Speaker: Associate Professor Katerina Karadimitropoulou, University of Piraeus
Host: Assistant Professor Kospentaris Ioannis, Department of Economics, Athens University of Economics and Business
Time: 15.30 -17.00
Room: 76, Patission Str., Antoniadou Wing, 3rd floor, Room A36
Abstact: This paper examines the dynamics of business cycle (BC) synchronization at a disaggregated level across regions, sectors, and countries within the Eurozone, with a focus on the impact of the euro’s introduction. Using data from 51 NUTS 1 regions and six sectors across nine Eurozone countries for 1980–2019, we employ a Bayesian dynamic latent factor model (DFM) that includes four different types of factors: Eurozone, country, sectoral and regional.
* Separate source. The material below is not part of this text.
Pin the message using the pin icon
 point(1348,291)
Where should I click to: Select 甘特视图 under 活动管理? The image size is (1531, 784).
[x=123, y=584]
Our results show that, prior to the euro, regional factors were the main drivers of BC fluctuations, whereas sectoral factors became more prominent post-euro. This shift suggests that international factors, that is sectoral and Eurozone-wide components, have gained importance in explaining cyclical fluctuations, indicating greater synchronization. However, regional disparities remain, highlighting the need for policies that address intra-national differences in future economic integration efforts.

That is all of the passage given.